>> Begin Material

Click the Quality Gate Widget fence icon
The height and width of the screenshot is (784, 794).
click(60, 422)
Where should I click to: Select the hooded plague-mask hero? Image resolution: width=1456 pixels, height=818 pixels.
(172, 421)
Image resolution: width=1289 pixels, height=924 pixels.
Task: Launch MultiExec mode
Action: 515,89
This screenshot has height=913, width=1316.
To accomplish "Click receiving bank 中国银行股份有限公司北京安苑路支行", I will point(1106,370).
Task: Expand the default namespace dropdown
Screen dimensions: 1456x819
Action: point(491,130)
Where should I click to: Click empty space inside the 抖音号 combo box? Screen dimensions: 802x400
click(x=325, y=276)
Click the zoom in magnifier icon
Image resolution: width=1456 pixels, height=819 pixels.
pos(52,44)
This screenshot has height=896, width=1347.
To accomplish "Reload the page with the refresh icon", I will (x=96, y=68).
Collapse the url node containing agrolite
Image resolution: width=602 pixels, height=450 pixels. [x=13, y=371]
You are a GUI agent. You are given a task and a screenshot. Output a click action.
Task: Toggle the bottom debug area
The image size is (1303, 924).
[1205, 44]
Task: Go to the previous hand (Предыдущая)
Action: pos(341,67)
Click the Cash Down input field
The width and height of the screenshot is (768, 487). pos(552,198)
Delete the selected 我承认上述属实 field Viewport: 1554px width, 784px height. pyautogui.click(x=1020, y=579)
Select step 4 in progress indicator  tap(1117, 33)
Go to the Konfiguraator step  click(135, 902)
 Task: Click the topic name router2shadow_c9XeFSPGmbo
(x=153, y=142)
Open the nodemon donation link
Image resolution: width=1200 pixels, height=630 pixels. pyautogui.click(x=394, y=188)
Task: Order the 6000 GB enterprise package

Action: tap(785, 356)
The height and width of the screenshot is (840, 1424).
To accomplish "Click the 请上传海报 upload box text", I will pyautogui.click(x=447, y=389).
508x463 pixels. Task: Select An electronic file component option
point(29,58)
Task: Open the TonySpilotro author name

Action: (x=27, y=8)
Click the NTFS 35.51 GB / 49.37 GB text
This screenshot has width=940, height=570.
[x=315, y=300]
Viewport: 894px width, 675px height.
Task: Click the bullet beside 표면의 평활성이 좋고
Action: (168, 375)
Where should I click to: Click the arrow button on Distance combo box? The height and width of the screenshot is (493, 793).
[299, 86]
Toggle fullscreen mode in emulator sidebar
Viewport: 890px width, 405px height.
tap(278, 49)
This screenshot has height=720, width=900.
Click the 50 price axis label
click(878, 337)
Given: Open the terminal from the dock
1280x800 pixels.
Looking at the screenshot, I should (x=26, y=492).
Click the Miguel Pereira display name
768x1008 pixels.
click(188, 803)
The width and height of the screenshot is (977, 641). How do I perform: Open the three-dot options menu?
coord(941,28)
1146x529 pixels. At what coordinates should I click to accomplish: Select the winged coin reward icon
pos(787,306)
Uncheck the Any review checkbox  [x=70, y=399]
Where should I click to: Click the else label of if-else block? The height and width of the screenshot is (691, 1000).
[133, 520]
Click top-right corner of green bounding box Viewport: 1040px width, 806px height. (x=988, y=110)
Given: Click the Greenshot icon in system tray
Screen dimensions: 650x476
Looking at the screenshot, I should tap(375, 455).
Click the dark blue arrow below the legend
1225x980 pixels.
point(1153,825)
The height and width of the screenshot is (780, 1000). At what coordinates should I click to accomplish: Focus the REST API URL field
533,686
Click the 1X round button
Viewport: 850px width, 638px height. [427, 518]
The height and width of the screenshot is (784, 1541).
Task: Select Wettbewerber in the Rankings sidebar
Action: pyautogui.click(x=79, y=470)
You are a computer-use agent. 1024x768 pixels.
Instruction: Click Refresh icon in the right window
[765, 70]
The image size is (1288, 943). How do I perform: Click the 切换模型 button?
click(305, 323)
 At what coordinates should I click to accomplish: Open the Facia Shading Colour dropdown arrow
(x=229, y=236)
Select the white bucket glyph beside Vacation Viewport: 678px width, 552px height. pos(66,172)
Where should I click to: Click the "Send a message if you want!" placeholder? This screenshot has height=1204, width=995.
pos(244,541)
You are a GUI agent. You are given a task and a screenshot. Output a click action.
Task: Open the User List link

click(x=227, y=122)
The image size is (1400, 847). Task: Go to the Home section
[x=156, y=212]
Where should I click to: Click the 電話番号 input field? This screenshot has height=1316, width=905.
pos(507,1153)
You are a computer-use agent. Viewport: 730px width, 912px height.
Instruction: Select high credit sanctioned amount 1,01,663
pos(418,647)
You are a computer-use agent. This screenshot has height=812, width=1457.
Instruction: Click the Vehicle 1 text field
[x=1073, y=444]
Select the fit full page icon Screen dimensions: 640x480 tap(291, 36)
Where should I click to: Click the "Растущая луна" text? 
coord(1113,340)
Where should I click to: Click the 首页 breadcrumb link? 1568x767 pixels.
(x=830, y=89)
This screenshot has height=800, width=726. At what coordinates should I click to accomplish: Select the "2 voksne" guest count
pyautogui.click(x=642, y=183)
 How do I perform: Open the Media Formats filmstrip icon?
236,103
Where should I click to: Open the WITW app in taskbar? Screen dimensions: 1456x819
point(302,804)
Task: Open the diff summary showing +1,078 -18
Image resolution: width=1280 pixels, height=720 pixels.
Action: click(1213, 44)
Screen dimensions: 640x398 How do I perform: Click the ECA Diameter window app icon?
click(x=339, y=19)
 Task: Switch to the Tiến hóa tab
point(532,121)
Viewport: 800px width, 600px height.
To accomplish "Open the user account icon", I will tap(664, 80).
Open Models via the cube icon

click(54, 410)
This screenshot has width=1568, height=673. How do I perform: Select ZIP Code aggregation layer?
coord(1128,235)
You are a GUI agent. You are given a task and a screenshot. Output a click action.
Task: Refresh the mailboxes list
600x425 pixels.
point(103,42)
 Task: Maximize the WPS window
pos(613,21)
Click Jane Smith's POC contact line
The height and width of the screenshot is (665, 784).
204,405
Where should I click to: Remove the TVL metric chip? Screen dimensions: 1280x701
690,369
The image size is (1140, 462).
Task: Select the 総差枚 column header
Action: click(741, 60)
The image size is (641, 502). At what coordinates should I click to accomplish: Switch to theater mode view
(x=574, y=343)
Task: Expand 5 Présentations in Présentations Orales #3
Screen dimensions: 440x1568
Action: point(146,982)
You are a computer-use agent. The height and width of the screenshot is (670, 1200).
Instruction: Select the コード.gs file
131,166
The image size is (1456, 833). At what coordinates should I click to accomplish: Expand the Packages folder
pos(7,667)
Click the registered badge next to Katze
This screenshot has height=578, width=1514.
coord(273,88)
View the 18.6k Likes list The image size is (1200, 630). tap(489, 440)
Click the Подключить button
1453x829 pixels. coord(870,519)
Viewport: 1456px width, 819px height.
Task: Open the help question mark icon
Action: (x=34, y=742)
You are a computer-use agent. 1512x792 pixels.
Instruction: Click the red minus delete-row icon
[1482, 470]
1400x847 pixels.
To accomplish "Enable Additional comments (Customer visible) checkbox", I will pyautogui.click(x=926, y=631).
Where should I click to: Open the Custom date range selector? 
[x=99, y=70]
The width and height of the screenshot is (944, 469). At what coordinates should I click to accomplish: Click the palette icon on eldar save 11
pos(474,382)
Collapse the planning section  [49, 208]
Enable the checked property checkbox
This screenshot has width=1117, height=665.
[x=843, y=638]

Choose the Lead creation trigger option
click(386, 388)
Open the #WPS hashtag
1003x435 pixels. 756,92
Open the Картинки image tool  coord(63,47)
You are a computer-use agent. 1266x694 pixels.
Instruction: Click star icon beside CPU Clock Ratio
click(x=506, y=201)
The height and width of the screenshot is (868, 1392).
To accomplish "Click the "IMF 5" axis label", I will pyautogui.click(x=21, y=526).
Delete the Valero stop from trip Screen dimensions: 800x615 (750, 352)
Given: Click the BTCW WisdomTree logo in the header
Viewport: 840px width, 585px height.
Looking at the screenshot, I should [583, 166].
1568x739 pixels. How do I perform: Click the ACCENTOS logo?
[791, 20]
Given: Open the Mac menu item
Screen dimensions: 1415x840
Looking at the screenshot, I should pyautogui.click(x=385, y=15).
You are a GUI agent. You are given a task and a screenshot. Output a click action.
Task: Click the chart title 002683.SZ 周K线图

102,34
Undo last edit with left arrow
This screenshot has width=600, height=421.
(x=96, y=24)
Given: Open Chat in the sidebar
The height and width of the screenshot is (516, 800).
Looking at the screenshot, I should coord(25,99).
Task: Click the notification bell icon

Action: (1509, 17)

>> End Material

Task directions:
Convert the lines above, starting with the one that contains "Click the 1X round button" and going on through the one that contains "(x=229, y=236)", into a JSON list of strings with one string per line, leaving out blank lines.

Written solution:
[
  "Click the 1X round button",
  "Viewport: 850px width, 638px height. [427, 518]",
  "The height and width of the screenshot is (784, 1541).",
  "Task: Select Wettbewerber in the Rankings sidebar",
  "Action: pyautogui.click(x=79, y=470)",
  "You are a computer-use agent. 1024x768 pixels.",
  "Instruction: Click Refresh icon in the right window",
  "[765, 70]",
  "The image size is (1288, 943). How do I perform: Click the 切换模型 button?",
  "click(305, 323)",
  " At what coordinates should I click to accomplish: Open the Facia Shading Colour dropdown arrow",
  "(x=229, y=236)"
]